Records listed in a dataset
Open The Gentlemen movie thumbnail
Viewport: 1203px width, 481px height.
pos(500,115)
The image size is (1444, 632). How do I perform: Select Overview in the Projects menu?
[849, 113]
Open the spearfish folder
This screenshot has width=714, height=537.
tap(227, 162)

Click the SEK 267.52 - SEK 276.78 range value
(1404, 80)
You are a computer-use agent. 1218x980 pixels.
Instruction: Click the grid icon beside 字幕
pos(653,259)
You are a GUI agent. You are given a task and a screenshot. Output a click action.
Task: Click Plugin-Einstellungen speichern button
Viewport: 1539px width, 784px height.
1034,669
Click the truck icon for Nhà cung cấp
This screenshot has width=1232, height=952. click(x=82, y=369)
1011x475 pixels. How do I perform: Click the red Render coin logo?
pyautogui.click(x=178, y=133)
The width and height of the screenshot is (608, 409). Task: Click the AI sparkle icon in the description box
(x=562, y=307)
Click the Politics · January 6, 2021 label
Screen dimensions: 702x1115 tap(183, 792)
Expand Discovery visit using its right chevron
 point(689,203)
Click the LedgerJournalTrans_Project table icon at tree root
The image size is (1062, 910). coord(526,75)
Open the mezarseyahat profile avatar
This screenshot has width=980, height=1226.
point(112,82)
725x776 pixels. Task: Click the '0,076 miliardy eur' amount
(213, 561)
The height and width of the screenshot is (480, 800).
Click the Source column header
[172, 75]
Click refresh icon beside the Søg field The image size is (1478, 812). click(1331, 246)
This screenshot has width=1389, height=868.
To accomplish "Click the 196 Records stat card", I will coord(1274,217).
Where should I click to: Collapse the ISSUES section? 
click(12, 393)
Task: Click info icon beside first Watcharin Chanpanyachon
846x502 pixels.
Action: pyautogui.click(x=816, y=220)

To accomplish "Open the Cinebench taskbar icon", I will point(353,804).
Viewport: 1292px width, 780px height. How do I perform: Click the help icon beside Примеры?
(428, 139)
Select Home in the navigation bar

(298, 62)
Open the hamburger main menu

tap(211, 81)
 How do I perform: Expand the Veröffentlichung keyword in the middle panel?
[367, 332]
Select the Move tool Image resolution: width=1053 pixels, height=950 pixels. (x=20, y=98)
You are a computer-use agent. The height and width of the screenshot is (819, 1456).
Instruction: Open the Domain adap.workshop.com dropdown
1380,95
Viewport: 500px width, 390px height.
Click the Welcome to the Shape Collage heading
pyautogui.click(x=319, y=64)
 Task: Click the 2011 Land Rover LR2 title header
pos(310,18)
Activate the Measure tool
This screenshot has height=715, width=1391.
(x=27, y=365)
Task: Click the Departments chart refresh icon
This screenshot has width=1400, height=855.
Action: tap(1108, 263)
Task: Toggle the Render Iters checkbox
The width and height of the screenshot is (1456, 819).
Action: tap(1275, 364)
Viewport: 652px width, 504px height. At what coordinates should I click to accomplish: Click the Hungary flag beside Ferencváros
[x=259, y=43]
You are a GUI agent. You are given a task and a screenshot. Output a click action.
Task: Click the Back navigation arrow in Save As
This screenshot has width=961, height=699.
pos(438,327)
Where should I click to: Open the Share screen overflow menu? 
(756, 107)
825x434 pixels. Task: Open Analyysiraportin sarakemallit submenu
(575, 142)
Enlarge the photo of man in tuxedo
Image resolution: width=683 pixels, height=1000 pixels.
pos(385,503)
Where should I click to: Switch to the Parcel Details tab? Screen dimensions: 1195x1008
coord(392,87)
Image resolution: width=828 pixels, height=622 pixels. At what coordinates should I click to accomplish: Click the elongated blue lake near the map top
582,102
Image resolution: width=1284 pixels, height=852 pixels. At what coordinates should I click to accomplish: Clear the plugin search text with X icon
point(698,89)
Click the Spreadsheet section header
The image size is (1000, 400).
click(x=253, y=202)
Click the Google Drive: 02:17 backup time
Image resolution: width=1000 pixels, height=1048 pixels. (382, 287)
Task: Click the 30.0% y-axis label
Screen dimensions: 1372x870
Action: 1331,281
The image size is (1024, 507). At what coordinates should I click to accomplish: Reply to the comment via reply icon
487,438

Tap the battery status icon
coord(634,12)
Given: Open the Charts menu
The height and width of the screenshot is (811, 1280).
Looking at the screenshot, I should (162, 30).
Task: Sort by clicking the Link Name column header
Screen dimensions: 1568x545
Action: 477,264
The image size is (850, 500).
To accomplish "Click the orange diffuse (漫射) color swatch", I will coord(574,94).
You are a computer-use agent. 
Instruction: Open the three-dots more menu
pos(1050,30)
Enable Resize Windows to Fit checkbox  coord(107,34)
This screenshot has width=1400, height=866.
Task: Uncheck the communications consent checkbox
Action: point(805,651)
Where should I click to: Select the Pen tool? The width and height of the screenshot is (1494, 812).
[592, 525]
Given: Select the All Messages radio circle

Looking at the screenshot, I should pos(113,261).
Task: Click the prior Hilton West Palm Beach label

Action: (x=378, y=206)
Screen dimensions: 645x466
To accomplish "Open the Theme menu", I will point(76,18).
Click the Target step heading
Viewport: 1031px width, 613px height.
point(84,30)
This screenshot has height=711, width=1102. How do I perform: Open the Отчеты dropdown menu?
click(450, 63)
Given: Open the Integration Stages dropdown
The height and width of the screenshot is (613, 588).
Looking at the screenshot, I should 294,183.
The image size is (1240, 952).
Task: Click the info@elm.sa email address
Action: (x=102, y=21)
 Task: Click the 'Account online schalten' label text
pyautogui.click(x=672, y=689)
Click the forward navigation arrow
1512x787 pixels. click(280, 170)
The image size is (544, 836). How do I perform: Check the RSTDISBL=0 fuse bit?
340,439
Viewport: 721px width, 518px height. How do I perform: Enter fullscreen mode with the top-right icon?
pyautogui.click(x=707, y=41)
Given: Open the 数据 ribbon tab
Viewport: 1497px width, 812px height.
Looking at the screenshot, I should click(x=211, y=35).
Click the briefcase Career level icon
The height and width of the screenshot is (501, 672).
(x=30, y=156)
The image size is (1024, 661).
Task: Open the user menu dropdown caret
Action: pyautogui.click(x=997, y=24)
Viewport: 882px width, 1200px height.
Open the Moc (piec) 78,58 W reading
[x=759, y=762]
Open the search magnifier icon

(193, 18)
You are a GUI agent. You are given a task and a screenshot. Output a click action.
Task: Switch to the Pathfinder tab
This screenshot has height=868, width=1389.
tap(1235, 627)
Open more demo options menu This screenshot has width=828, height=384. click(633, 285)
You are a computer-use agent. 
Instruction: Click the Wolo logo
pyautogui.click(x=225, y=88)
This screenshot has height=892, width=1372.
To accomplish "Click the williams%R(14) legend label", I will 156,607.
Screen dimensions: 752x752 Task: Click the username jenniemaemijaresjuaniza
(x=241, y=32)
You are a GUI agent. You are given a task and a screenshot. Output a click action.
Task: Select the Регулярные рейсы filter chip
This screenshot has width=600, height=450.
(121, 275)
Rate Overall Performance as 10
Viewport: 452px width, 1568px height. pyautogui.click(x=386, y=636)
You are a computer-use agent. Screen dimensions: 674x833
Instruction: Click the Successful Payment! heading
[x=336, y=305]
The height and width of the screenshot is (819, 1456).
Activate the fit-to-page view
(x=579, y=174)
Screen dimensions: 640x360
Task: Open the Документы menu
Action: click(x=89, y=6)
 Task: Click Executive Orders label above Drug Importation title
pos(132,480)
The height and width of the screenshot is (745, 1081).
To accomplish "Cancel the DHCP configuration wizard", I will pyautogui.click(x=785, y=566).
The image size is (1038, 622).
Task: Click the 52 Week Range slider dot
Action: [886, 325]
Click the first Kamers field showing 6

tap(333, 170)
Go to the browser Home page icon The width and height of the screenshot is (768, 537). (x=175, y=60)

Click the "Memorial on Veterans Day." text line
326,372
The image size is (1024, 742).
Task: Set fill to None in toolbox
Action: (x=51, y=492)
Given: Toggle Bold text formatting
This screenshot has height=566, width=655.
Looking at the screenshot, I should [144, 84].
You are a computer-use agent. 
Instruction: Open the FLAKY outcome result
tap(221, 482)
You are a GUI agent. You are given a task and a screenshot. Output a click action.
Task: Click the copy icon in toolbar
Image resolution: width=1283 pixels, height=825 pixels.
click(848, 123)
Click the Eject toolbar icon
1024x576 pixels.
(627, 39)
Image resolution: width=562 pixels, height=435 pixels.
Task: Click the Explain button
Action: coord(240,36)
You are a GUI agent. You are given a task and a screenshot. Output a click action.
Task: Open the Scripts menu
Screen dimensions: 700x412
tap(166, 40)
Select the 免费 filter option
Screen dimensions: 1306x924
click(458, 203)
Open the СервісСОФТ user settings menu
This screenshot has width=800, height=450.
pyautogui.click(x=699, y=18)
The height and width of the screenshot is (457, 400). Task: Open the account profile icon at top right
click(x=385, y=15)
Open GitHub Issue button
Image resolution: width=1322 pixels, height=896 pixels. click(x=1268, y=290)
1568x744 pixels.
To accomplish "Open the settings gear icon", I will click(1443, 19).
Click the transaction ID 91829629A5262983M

Exercise description: Reproduce the records from the line containing "1568x744 pixels." through the end of the records, both included, requests as well, and add 80 to every coordinate in the answers.

Reply:
1568x744 pixels.
To accomplish "Open the settings gear icon", I will click(1523, 99).
Click the transaction ID 91829629A5262983M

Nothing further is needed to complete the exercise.